### Your instructions
Could you transcribe all of the data exactly and skip any pictures?

-- -- --

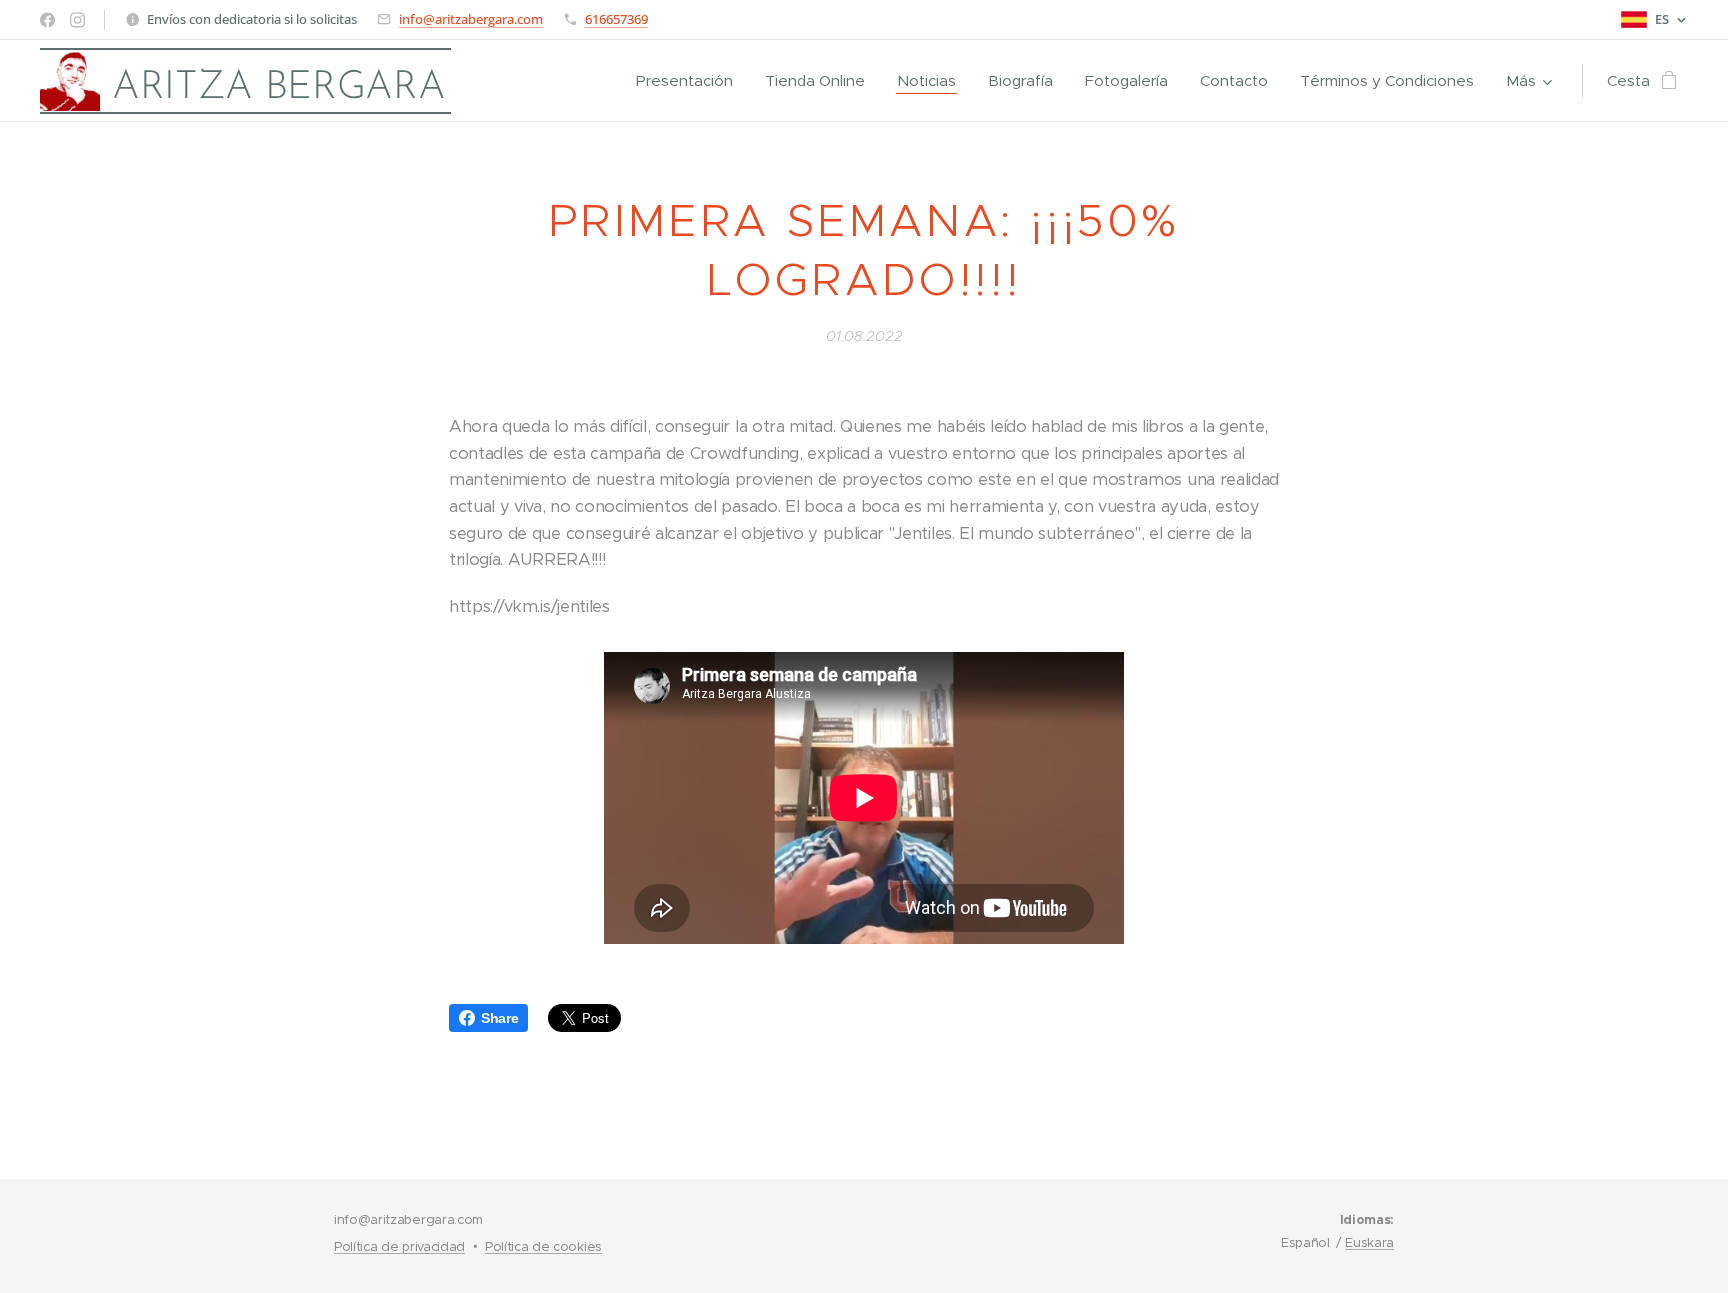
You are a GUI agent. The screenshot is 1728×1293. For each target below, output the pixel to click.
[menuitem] (690, 81)
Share (499, 1018)
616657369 (616, 19)
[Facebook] (47, 20)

-- -- --

### The completed task
You are a GUI agent. The screenshot is 1728×1293. For each target below, output the pixel to click.
[menuitem] (690, 81)
Share (499, 1018)
616657369 (616, 19)
[Facebook] (47, 20)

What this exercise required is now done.